→ **Task objective**
Turn everything from the line containing "Viewport: 422px width, 570px" down to the line containing "Action: coord(84,57)" in the entries below into a JSON list of strings, with one string per line and no blank lines. Leave the pictures out of the answer.

→ **Supplied material**
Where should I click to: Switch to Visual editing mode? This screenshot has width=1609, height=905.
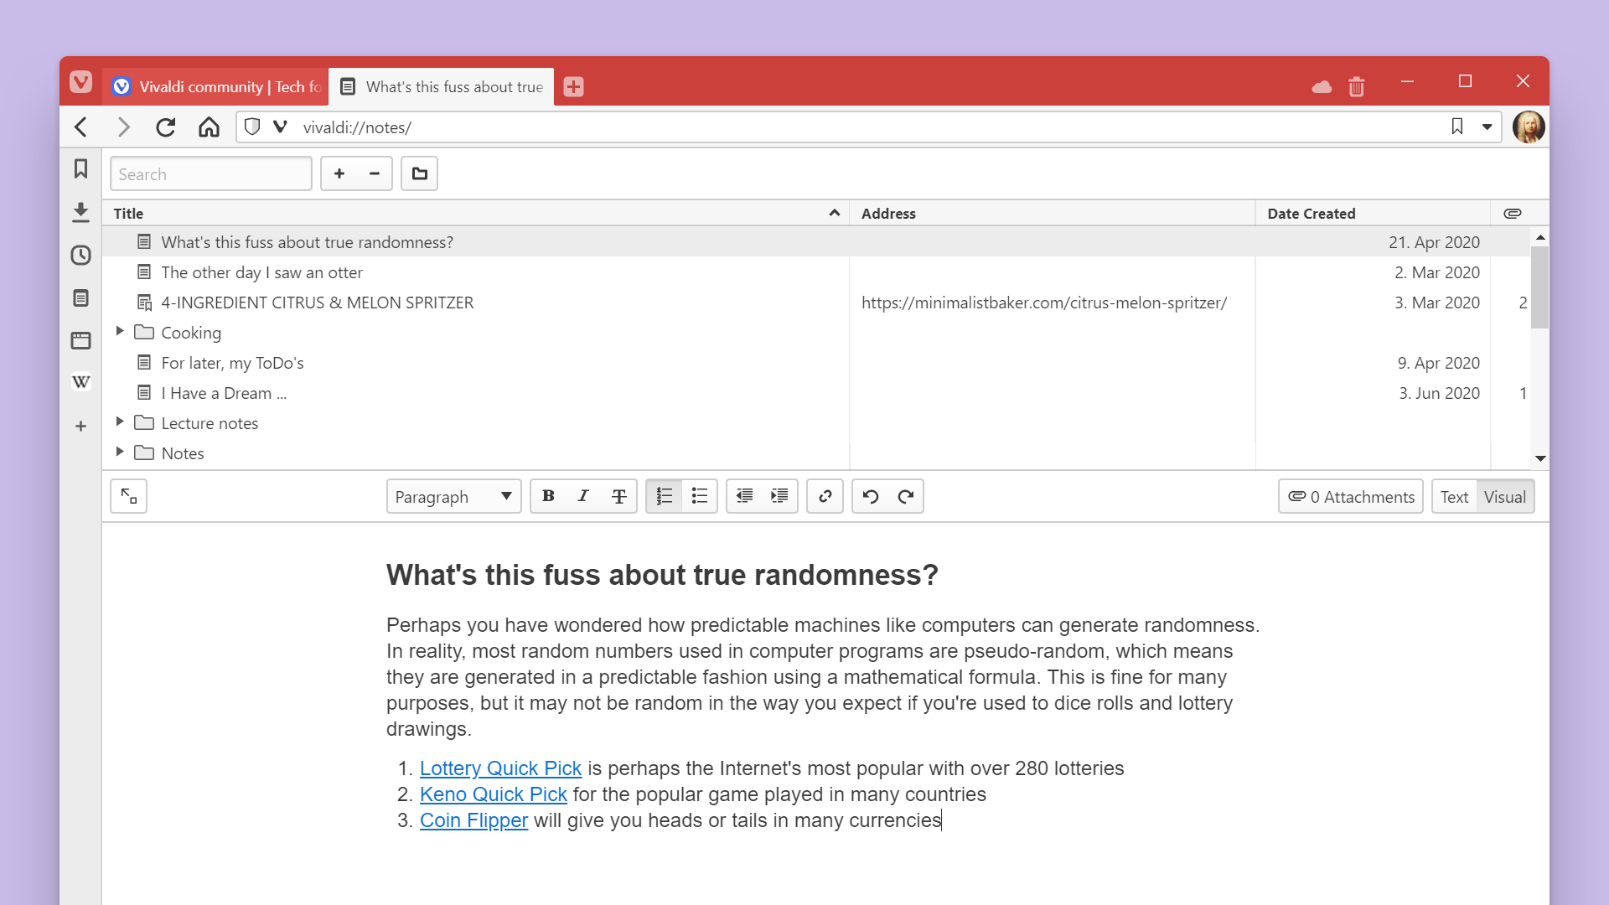[1505, 496]
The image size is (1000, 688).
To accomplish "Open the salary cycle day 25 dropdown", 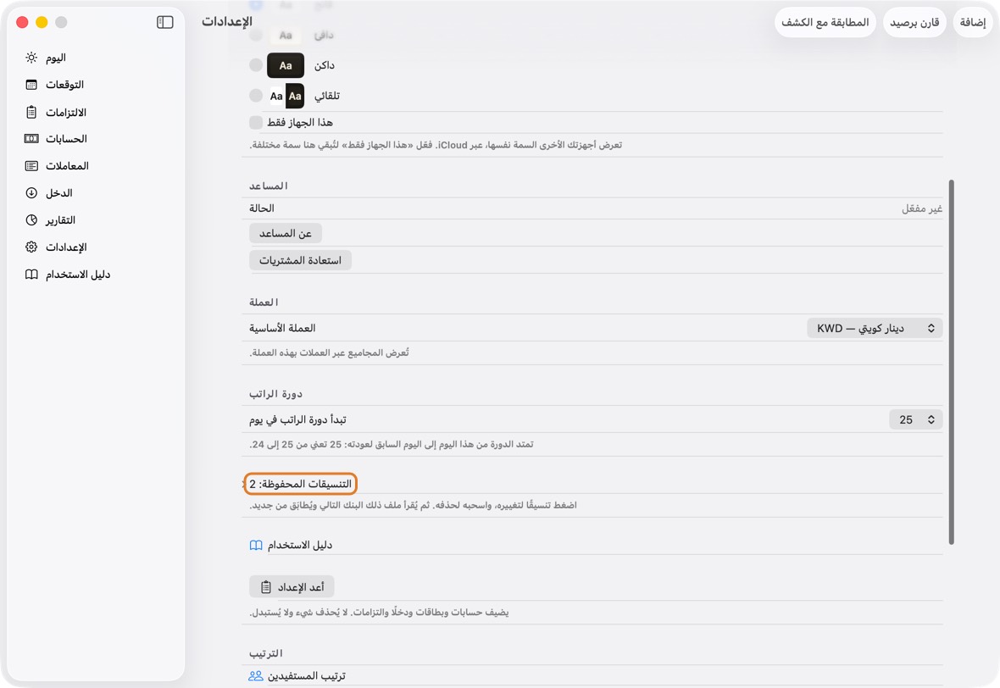I will click(x=916, y=419).
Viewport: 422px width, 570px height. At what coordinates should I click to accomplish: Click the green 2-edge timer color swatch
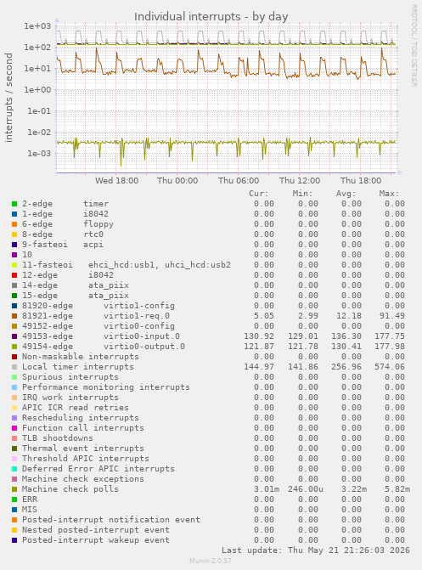14,204
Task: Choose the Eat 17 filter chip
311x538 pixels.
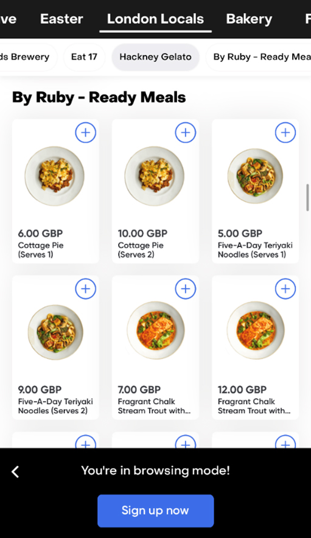Action: coord(84,57)
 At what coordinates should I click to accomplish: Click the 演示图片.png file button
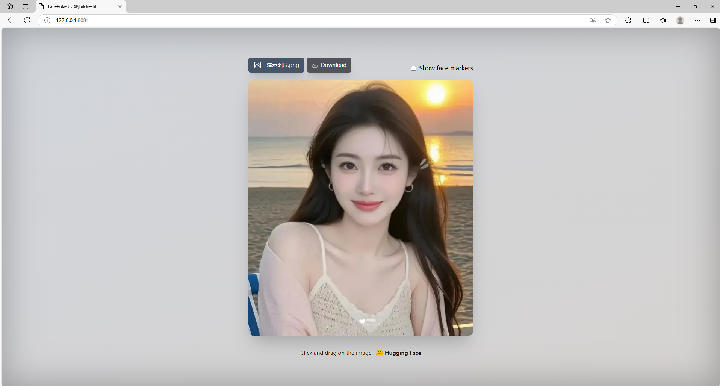point(276,65)

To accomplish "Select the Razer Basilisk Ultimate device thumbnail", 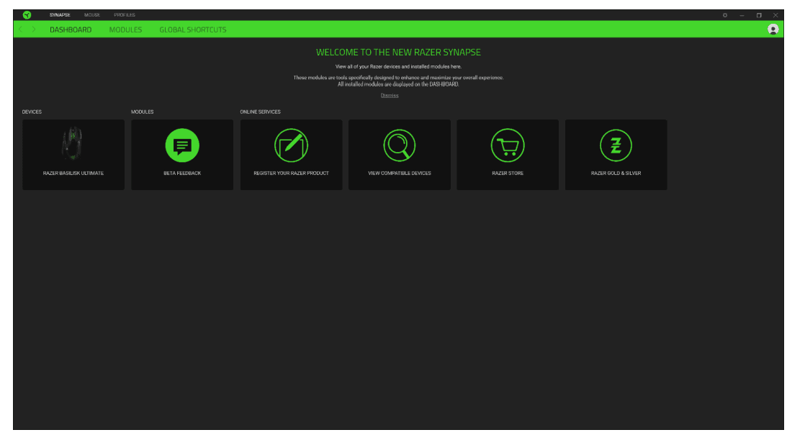I will pos(73,142).
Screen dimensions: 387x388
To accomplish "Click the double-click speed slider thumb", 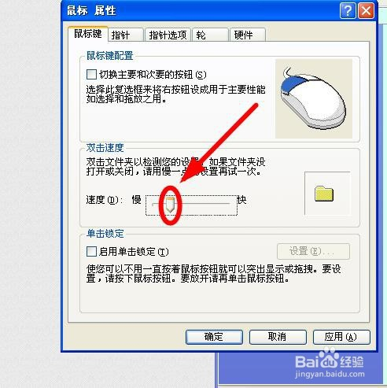I will coord(170,205).
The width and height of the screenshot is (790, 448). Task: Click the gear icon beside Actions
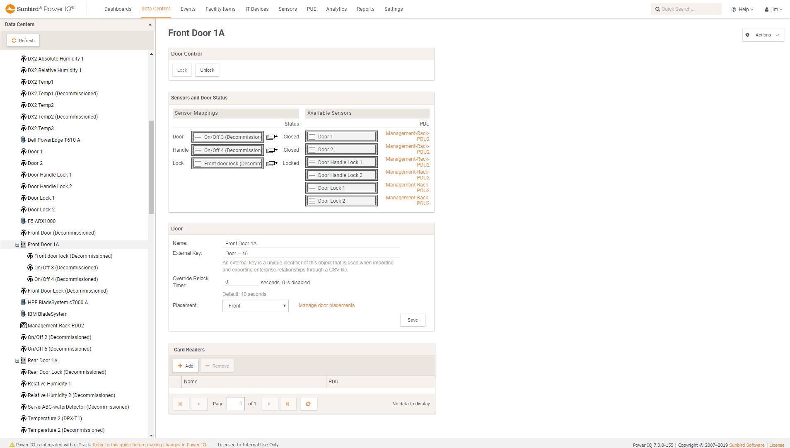(x=747, y=35)
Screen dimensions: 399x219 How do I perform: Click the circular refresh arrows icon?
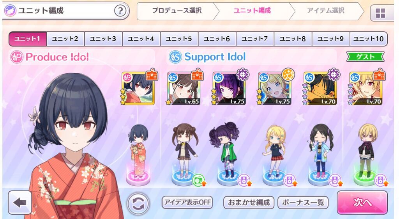[138, 204]
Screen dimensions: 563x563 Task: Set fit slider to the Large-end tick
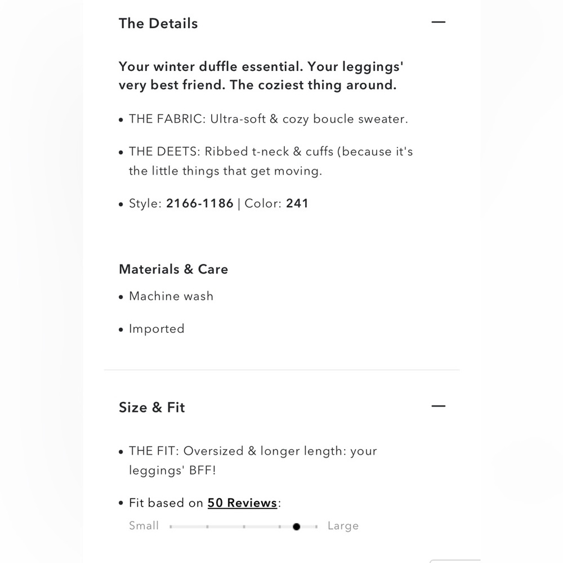[x=316, y=527]

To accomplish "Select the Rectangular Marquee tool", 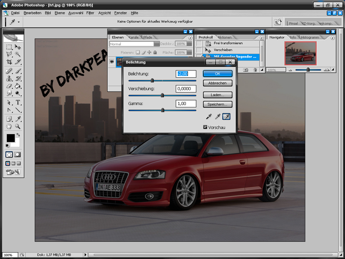I will tap(9, 47).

→ **Right answer**
[
  "Viewport: 422px width, 570px height. At what coordinates should I click to accomplish: Click the green 2-edge timer color swatch",
  "14,204",
  "Task: Choose the Eat 17 filter chip",
  "311x538 pixels.",
  "Action: coord(84,57)"
]